4 – I Do Not Stand Alone as an Individual
so we, though many, are one body in Christ, and individually members one of another – (Romans 12:5 – ESV)
The phrase “one another” is scattered throughout the New Testament in fifty-eight places, forty of those from Paul. Here we are members of one another – some translations say that we “belong” to each other. I am a member of you, and I belong to you. Paul describes us as being “built together” as a single entity, that we work together with singularity of purpose and in harmony with those to whom we belong and of whom we are members.
5 – My Role is a Gift of Grace
Having gifts that differ according to the grace given to us, let us use them – (Romans 12:6a – ESV)
We never want to presume upon God’s grace. To spurn the gift we have been given is an act of profound ingratitude, and it is quite foolish when we consider the identity of the gift giver. Can we even fathom a more gracious giver of gifts than our heavenly Father?

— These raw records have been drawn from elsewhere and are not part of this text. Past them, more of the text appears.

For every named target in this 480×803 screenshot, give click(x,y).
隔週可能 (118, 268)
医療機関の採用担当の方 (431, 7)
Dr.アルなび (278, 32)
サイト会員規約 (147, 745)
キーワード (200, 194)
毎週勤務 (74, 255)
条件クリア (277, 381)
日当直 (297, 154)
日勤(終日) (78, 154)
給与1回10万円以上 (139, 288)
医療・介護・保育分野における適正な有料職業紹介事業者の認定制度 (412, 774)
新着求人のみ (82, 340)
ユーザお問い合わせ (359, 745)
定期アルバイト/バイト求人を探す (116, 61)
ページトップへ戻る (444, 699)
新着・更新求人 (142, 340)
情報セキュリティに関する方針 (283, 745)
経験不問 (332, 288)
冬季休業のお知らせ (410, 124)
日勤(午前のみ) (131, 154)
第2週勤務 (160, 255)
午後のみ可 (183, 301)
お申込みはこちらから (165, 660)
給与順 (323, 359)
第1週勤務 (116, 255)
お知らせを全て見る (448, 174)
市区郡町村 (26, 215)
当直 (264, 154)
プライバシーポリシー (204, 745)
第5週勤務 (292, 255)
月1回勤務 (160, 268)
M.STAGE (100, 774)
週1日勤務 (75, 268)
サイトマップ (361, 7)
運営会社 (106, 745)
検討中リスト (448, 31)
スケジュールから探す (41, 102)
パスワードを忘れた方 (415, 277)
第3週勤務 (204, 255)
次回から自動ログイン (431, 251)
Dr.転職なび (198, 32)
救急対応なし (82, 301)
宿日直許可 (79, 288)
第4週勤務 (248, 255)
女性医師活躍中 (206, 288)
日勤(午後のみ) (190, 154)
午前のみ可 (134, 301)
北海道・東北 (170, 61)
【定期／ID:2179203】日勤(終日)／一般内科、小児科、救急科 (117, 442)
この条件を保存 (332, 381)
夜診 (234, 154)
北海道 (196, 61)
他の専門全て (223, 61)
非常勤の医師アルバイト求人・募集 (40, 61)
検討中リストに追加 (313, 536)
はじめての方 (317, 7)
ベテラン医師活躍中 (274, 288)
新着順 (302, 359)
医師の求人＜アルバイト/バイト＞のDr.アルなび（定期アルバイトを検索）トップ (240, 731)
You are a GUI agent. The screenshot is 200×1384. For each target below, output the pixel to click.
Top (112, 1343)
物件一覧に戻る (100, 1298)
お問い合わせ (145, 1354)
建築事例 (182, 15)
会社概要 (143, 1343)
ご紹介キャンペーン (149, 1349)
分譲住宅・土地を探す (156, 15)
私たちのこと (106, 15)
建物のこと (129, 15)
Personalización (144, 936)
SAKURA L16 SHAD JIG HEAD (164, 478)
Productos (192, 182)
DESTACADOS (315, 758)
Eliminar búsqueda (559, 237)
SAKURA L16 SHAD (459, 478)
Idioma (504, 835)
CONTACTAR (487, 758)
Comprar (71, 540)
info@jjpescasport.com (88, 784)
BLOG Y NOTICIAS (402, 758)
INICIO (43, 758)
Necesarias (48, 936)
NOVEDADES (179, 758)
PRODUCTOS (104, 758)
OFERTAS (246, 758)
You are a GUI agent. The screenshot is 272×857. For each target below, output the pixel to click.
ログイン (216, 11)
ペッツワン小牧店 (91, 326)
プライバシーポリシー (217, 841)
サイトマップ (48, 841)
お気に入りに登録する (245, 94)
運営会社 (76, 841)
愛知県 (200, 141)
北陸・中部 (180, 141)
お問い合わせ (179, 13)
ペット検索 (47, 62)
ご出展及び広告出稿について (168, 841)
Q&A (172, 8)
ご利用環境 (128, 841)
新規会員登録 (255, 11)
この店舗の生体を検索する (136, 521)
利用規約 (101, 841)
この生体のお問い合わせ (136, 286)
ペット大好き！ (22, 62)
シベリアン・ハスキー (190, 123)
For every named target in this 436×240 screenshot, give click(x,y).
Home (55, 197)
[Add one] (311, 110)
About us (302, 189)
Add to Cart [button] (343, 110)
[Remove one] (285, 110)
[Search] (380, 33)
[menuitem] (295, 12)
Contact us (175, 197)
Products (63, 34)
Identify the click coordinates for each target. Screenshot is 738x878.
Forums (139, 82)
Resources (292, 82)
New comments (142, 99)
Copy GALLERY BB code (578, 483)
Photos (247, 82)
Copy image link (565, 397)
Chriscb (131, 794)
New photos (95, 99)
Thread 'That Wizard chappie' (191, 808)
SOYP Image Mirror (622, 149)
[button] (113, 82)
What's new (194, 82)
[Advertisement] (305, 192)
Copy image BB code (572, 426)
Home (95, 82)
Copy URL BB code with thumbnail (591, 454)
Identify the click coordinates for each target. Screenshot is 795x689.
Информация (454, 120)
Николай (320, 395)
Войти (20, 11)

A gift of grace precludes any notion that God owes us anything. Indeed, it is his mercy that withholds what we deserve. The gifting of God is grace upon grace, borne entirely of his goodness.
One last word from Paul on this subject:
but speaking the truth in love, we are to grow up in all aspects into Him who is the head, even Christ, 16 from whom the whole body, being fitted and held together by what every joint supplies, according to the proper working of each individual part, causes the growth of the body for the building up of itself in love. (Ephesians 4:15-16 – NASB)
Victoriously in Christ!
Over to you: How does knowing you belong to all other members of the body of Christ affect your view of your life in Christ?